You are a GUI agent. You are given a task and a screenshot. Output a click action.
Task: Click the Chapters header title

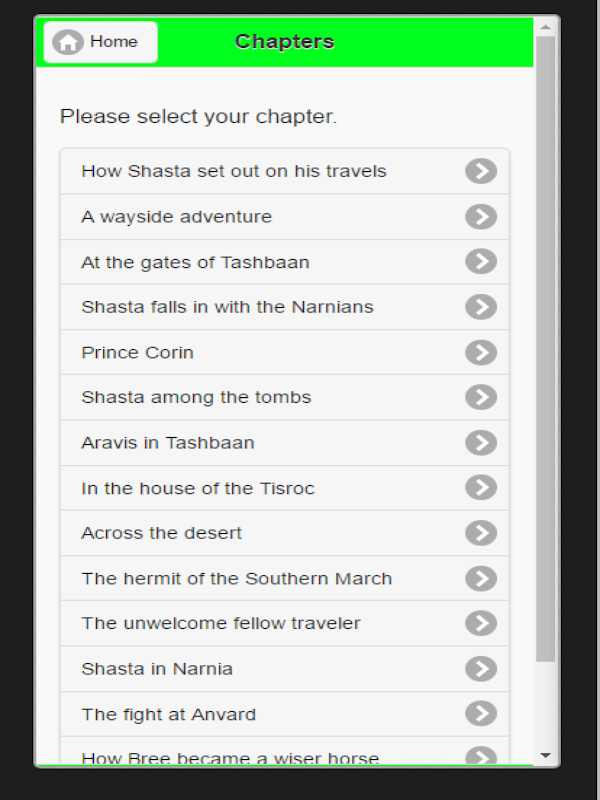pos(284,42)
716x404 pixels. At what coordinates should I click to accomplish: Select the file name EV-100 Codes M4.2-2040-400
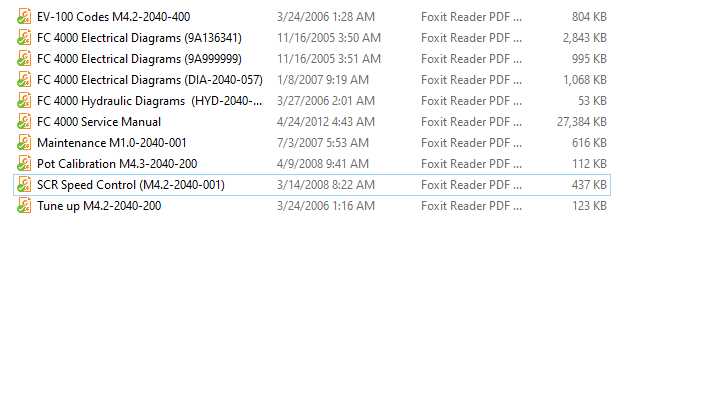(x=113, y=17)
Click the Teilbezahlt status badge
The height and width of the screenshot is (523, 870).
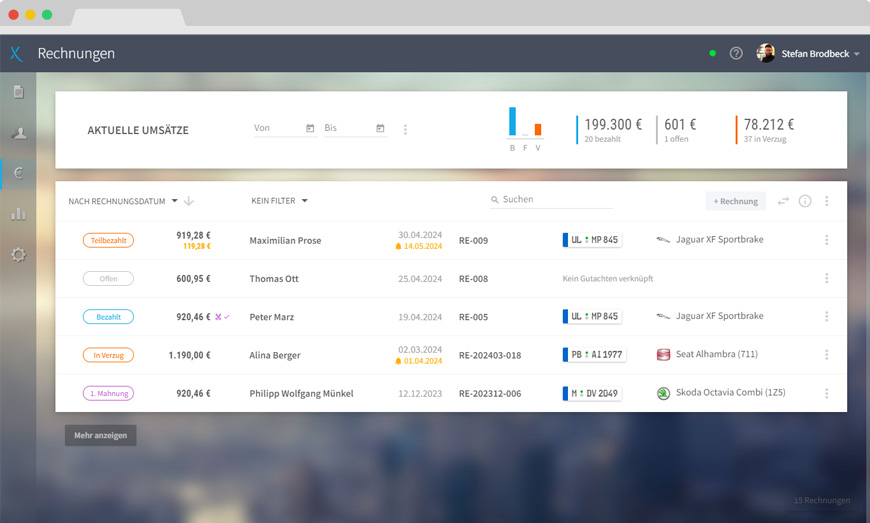[x=108, y=240]
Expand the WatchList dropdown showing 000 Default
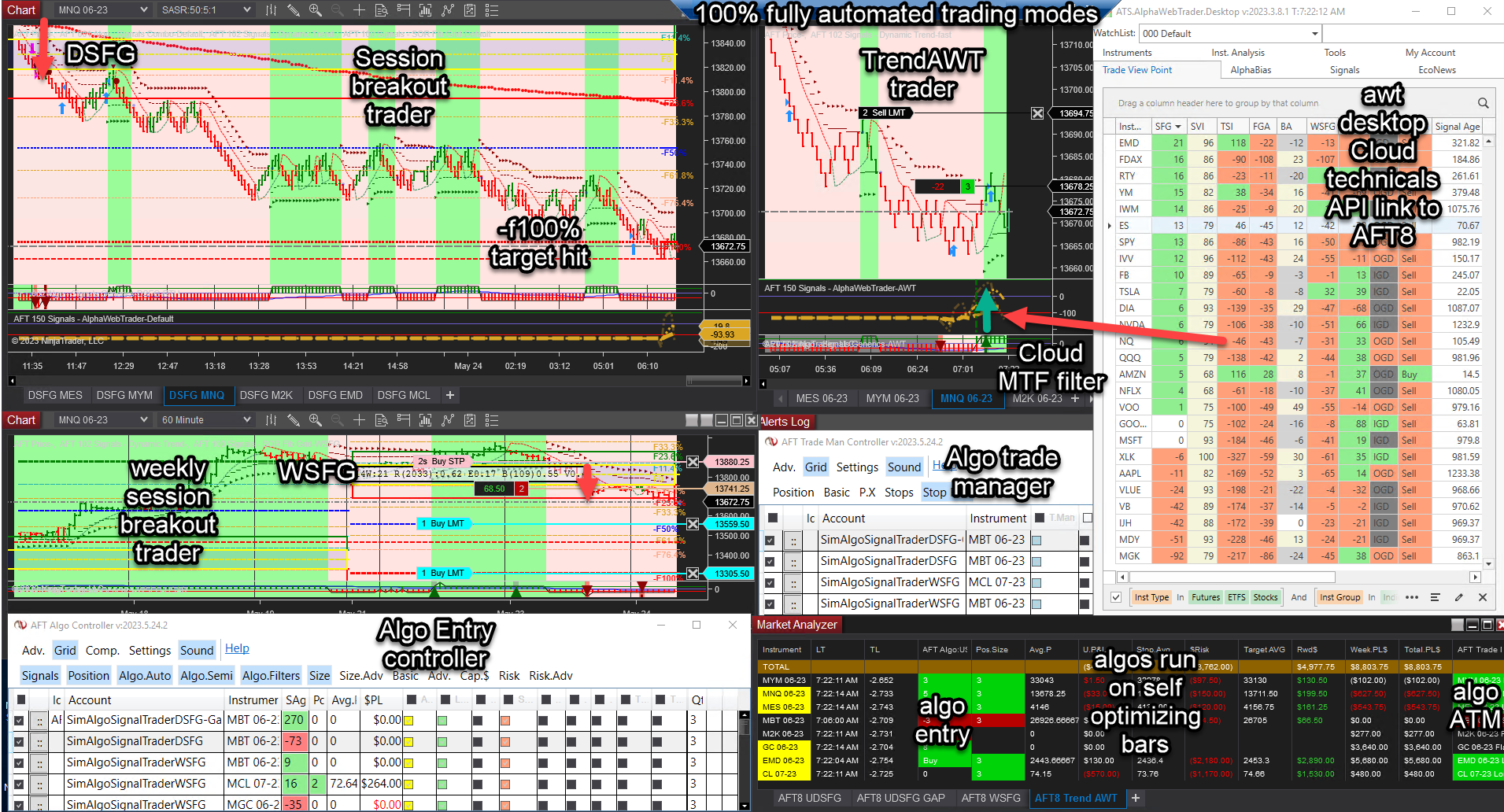1504x812 pixels. click(x=1314, y=33)
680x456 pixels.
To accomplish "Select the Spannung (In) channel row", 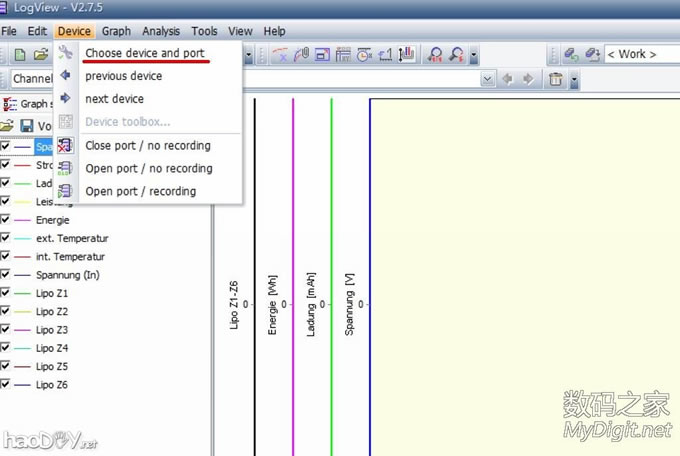I will (67, 275).
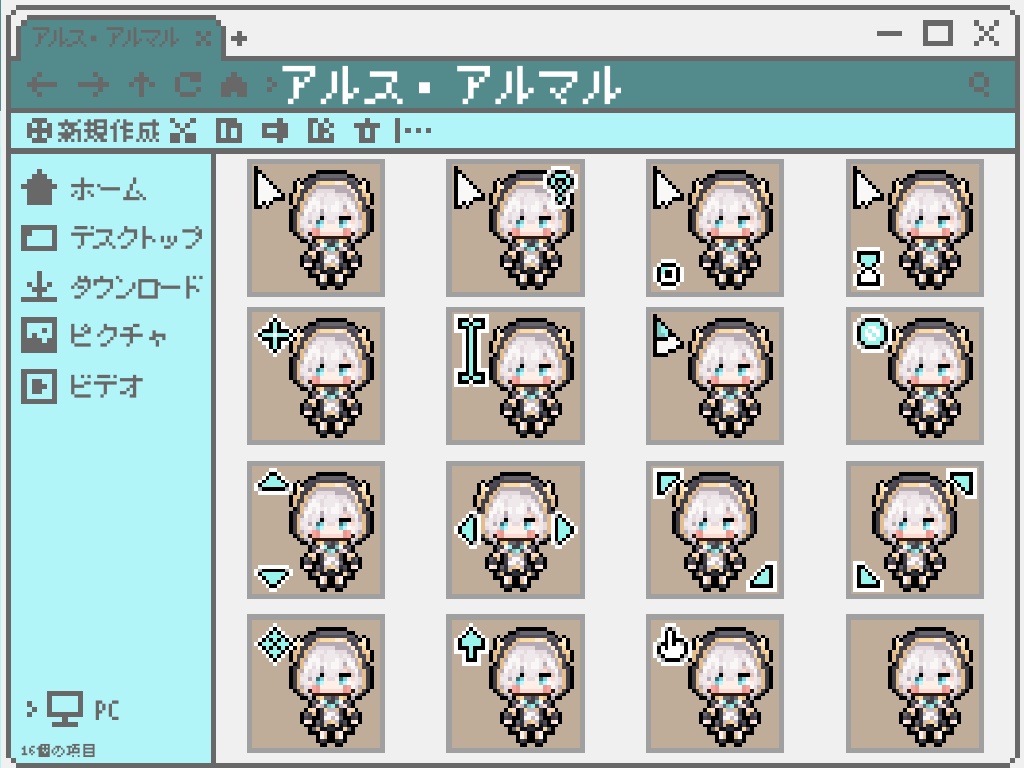The width and height of the screenshot is (1024, 768).
Task: Select ダウンロード in the sidebar
Action: tap(112, 287)
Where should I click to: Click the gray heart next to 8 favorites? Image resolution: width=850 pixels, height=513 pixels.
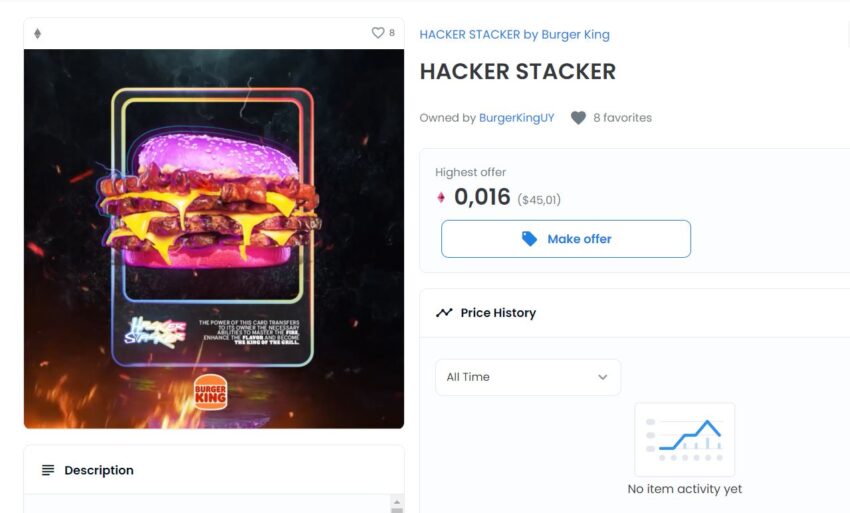tap(578, 118)
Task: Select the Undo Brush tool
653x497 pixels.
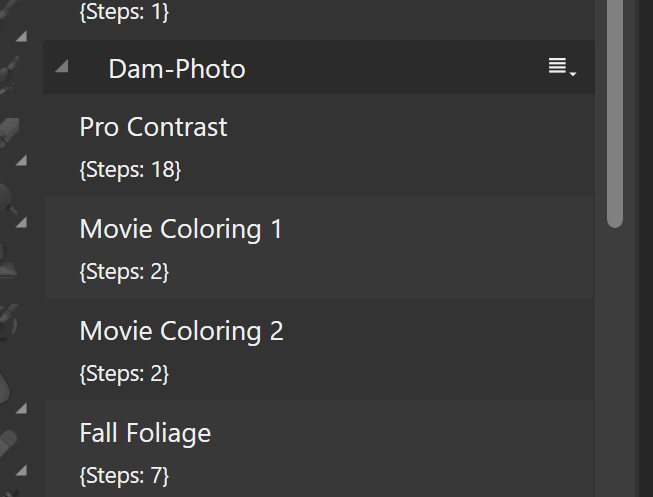Action: 8,321
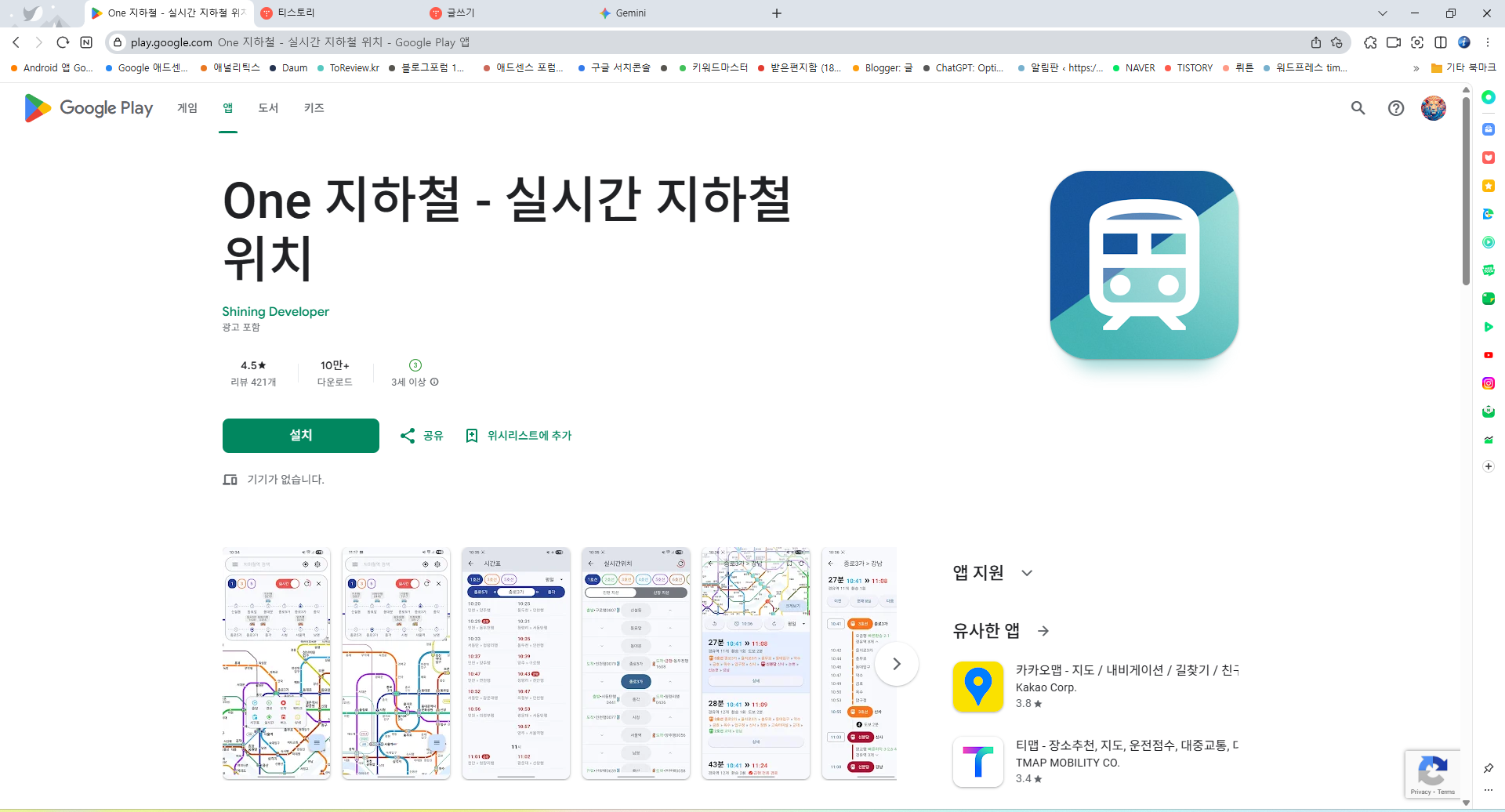Click the next arrow on screenshots carousel
Screen dimensions: 1505x812
coord(896,663)
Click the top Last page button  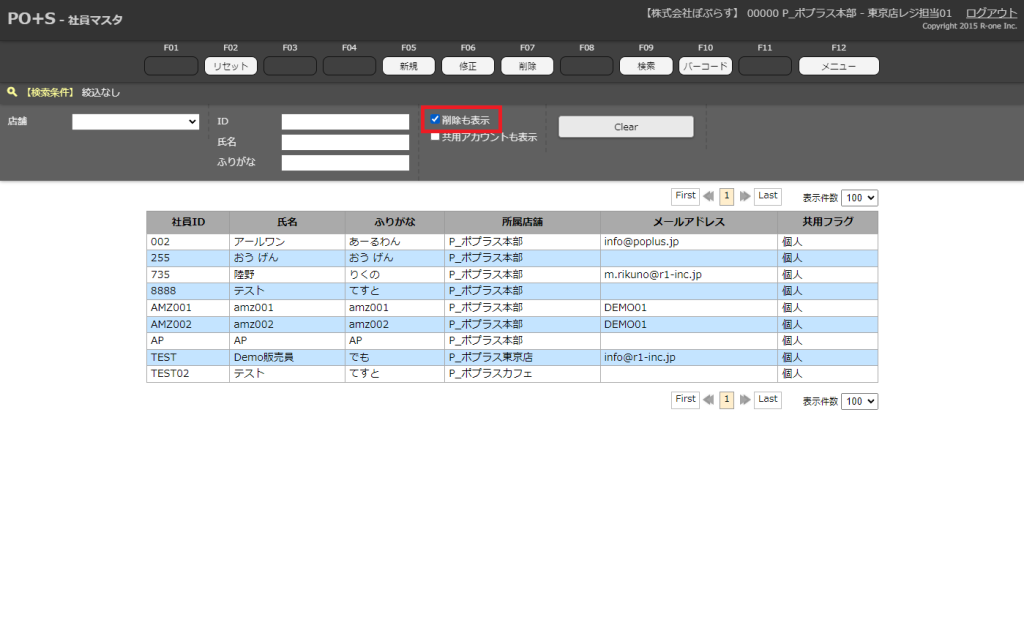pyautogui.click(x=768, y=196)
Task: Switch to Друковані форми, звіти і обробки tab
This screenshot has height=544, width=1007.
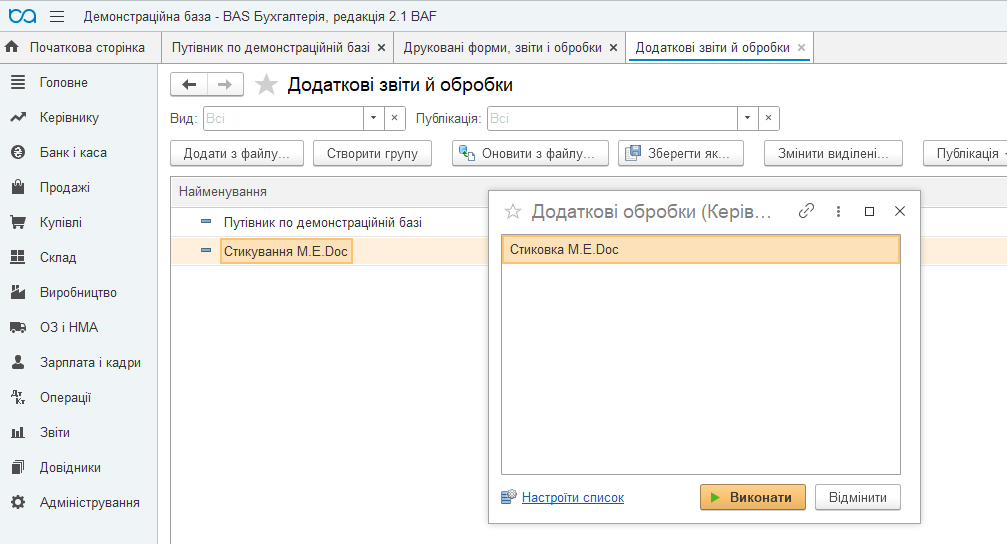Action: coord(502,47)
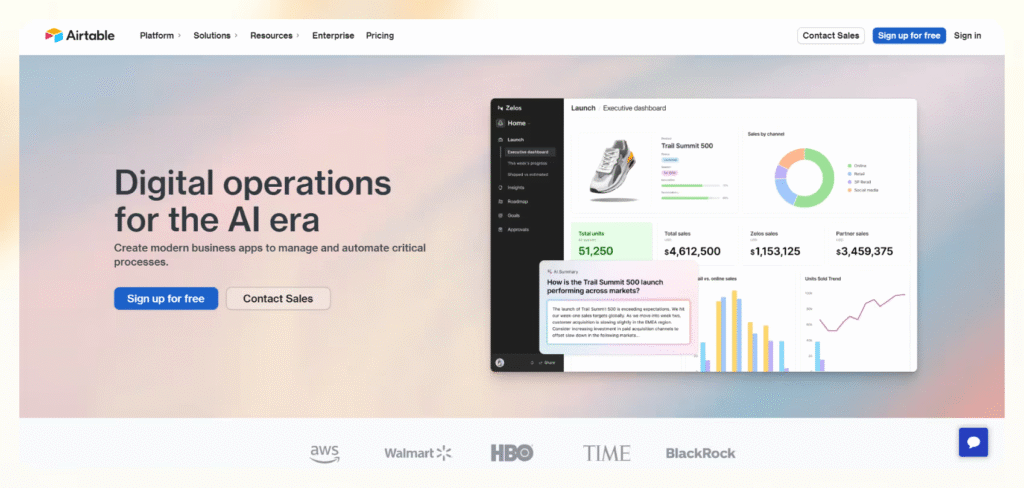The width and height of the screenshot is (1024, 488).
Task: Click the sales by channel donut chart
Action: (x=804, y=177)
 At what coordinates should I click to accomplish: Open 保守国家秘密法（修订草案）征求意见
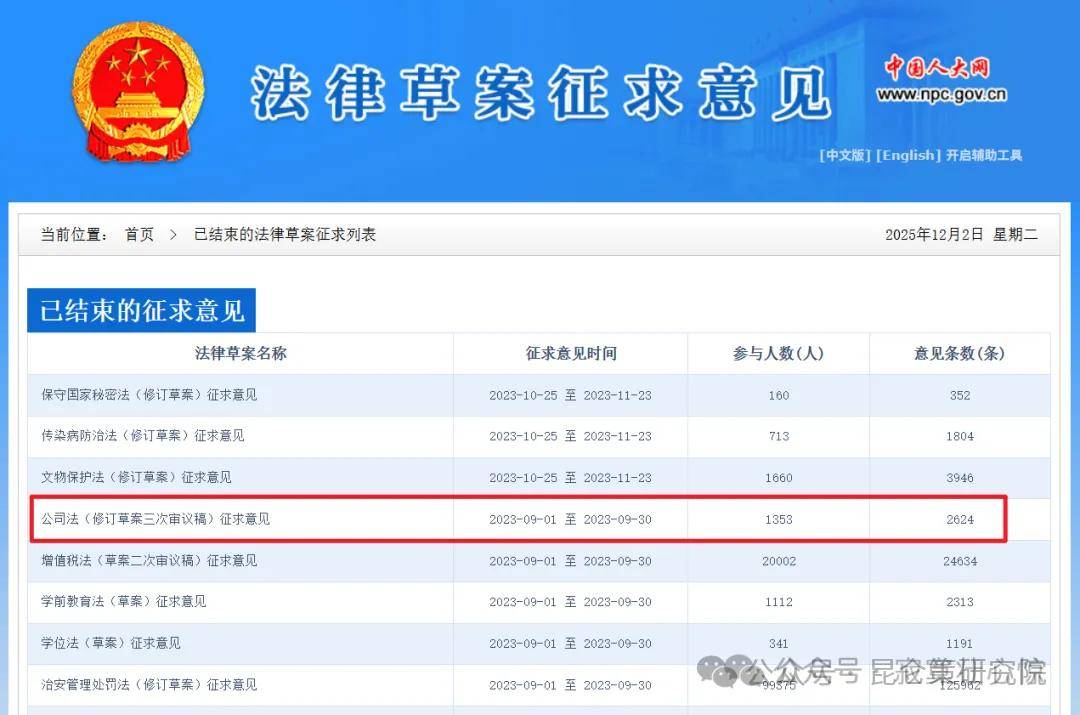click(x=149, y=395)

-- -- --

- **Written problem**: Express the material starting at the line containing "Click the Teilbezahlt status badge" and ending at the line containing "1504x812 pixels. click(x=1314, y=33)" as a JSON list of strings, one string per line, with blank lines omitted. Leave the pictures out of the answer.

- **Response to the exercise**:
[
  "Click the Teilbezahlt status badge",
  "The height and width of the screenshot is (523, 870).",
  "[x=108, y=240]",
  "Expand the WatchList dropdown showing 000 Default",
  "1504x812 pixels. click(x=1314, y=33)"
]